● Exercise objective:
Return the lines that run from the line containing "1200x630 pixels." through the end of the entries, both ends included. Leave out all pictures.

[Saved data entries]
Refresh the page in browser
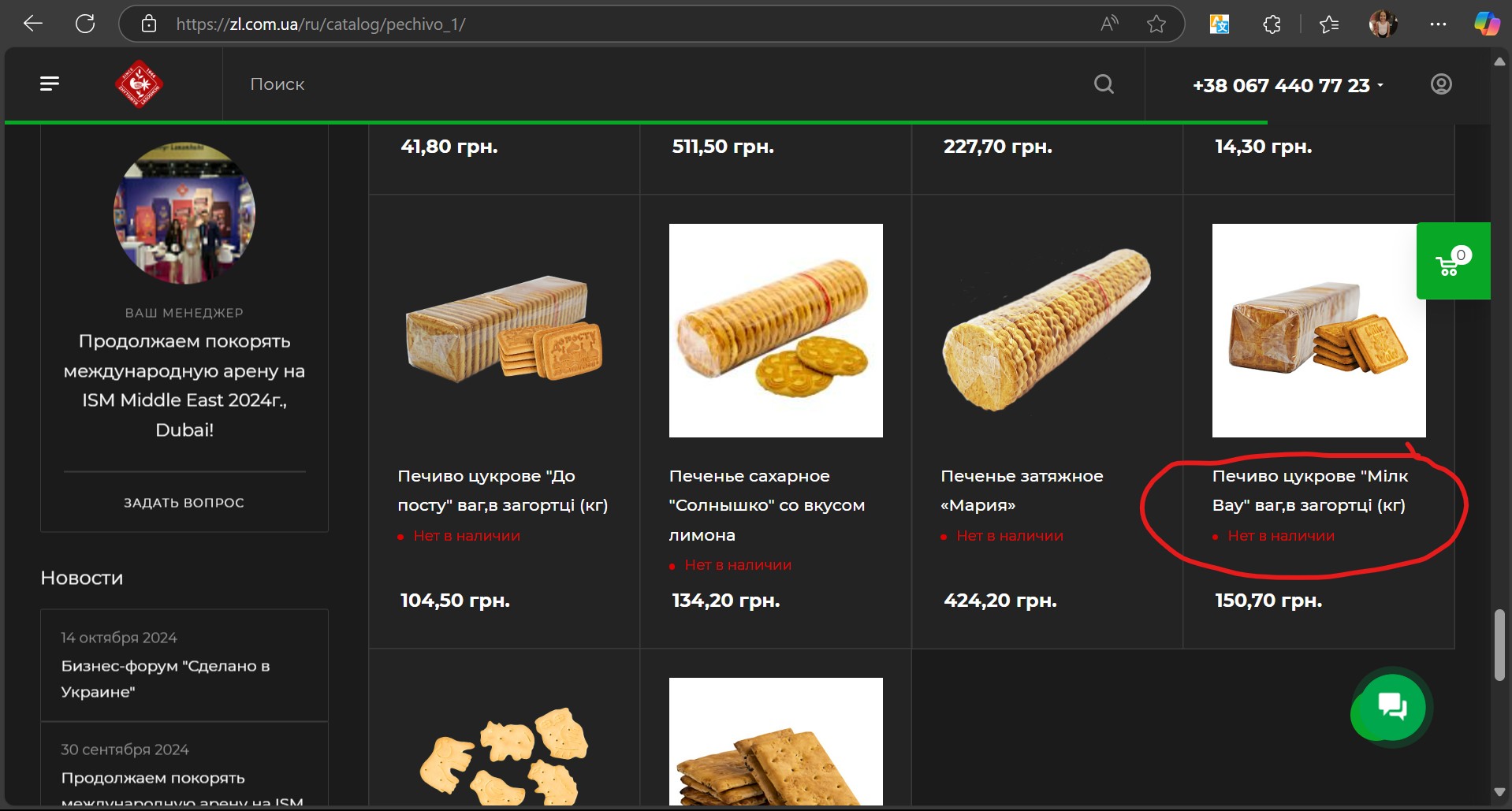point(85,24)
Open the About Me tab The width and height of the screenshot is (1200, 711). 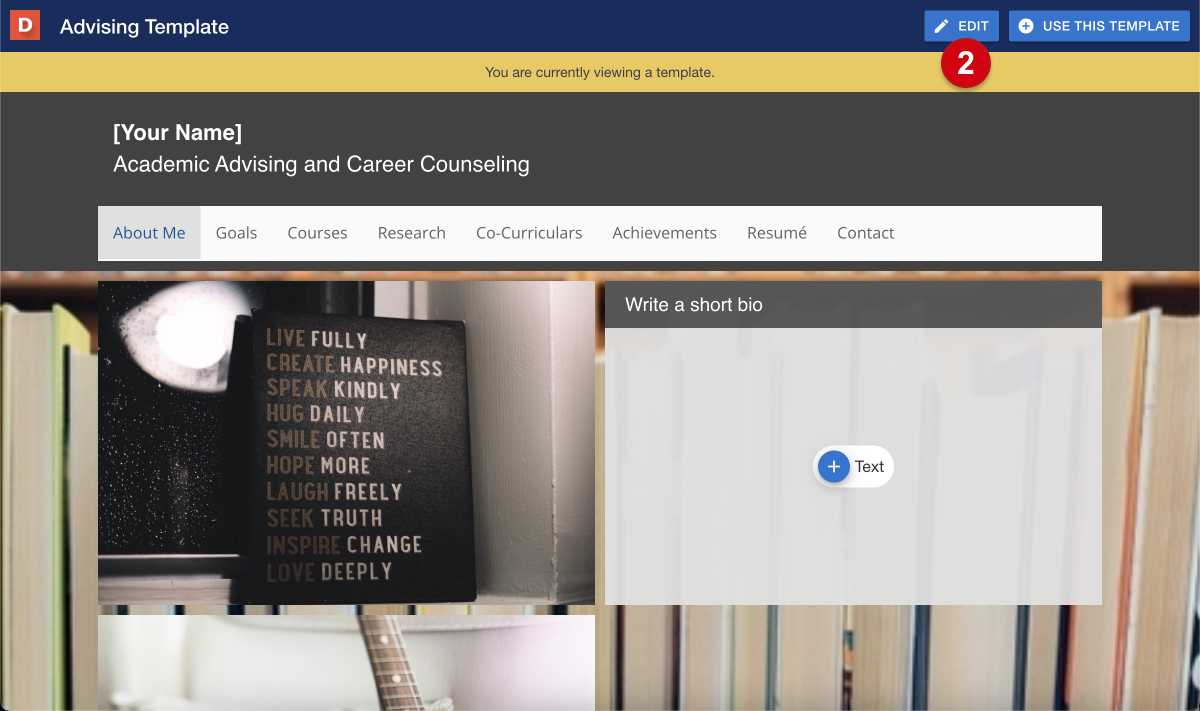149,233
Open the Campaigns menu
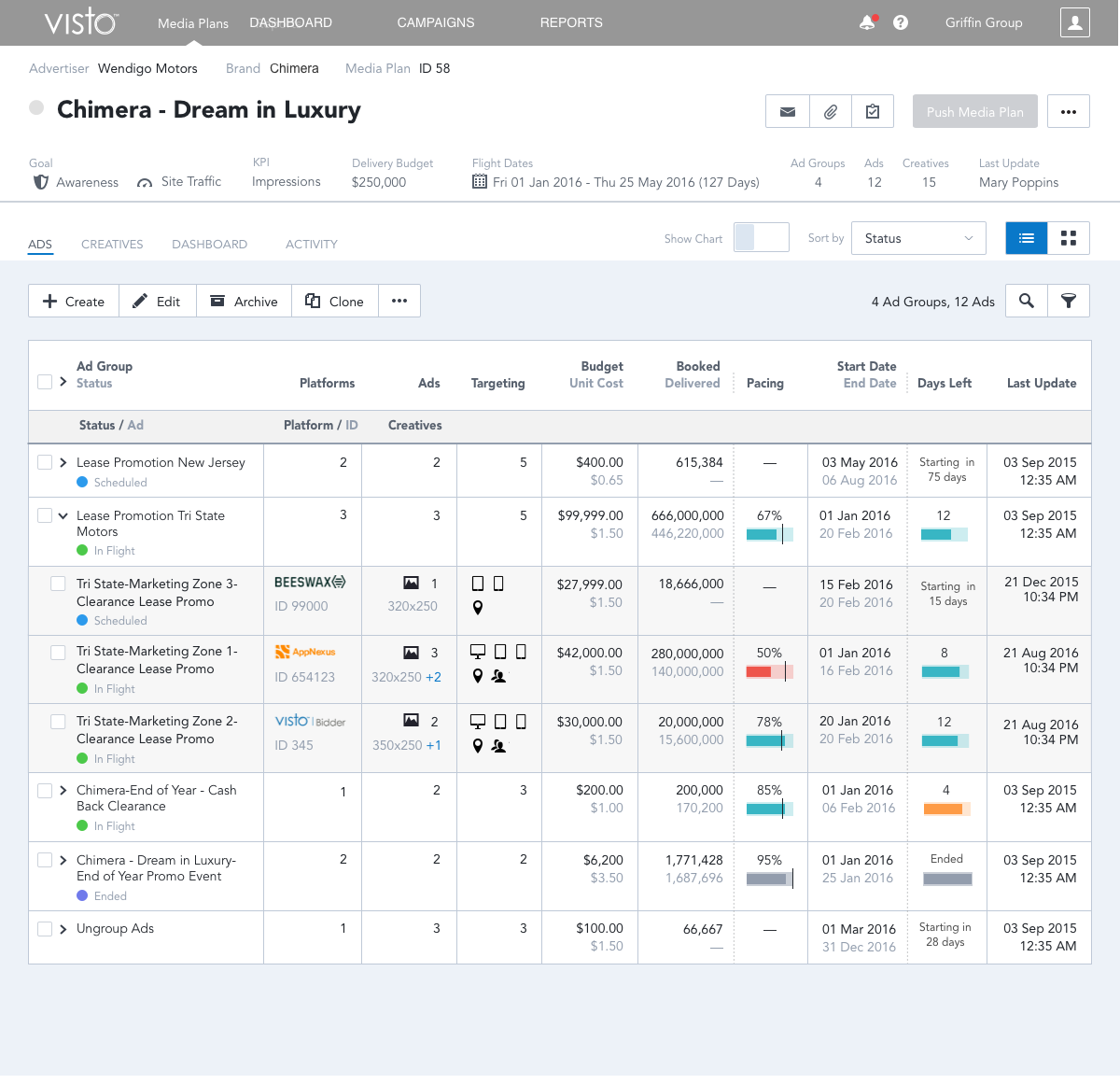Image resolution: width=1120 pixels, height=1084 pixels. (x=436, y=22)
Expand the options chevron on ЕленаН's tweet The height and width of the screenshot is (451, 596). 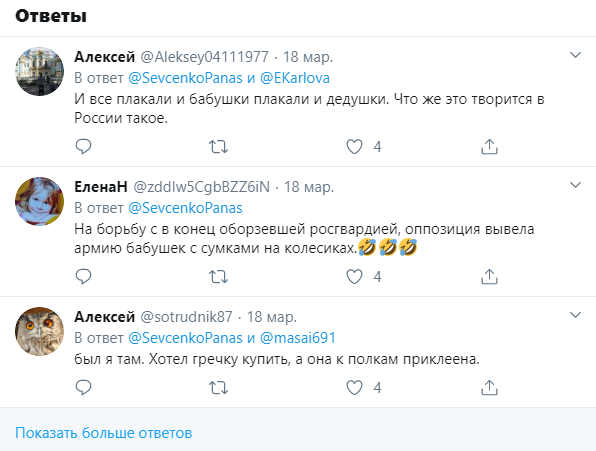(575, 185)
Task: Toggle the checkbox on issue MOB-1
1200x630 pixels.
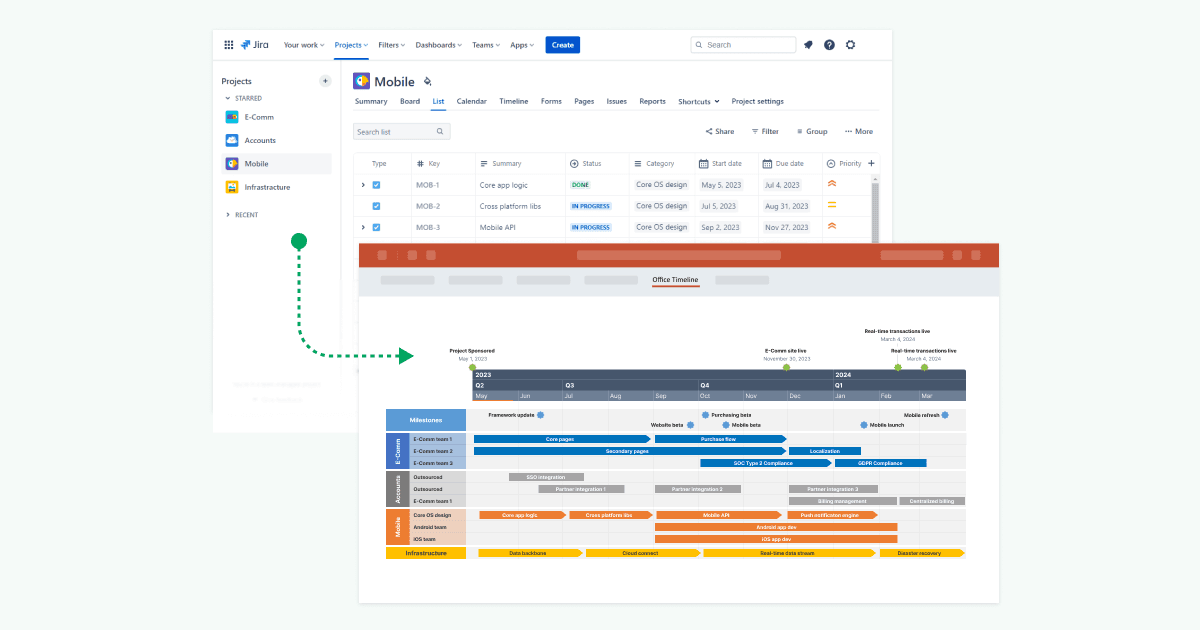Action: [x=377, y=184]
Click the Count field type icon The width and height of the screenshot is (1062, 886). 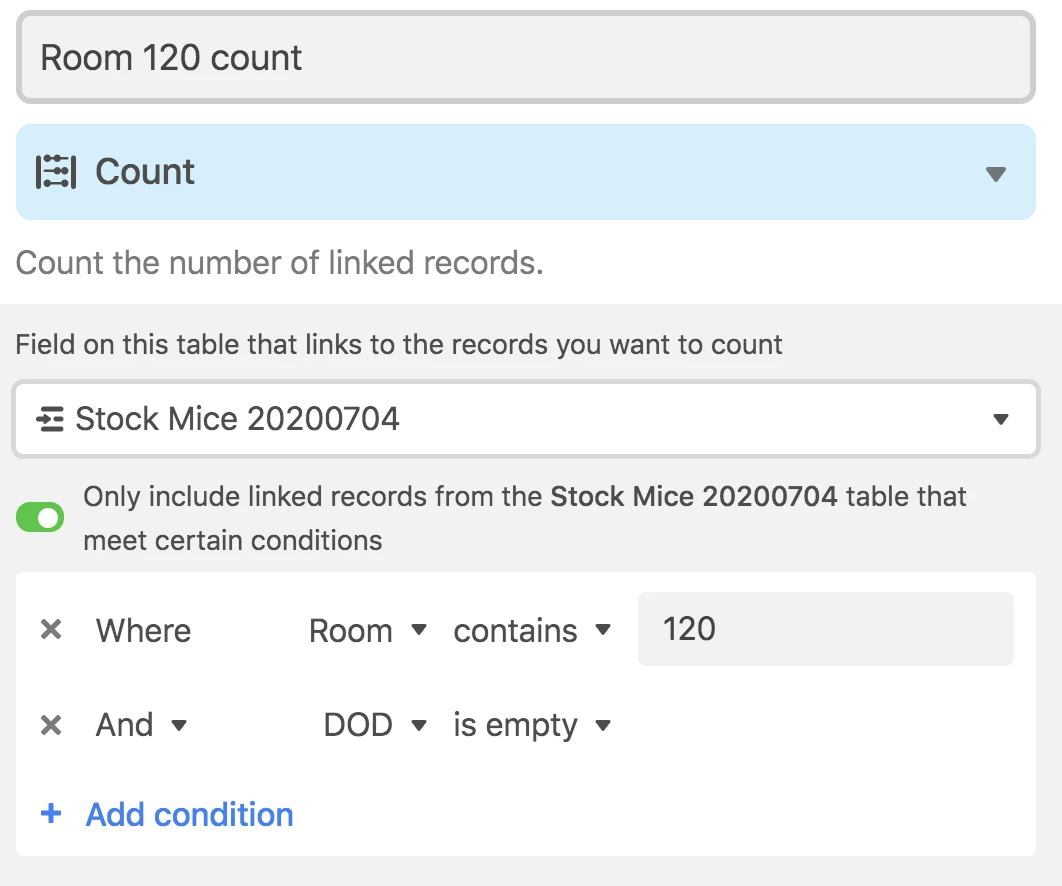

● Written solution:
1200x630 pixels.
Action: [x=377, y=184]
Click the Count field type icon The width and height of the screenshot is (1062, 886). 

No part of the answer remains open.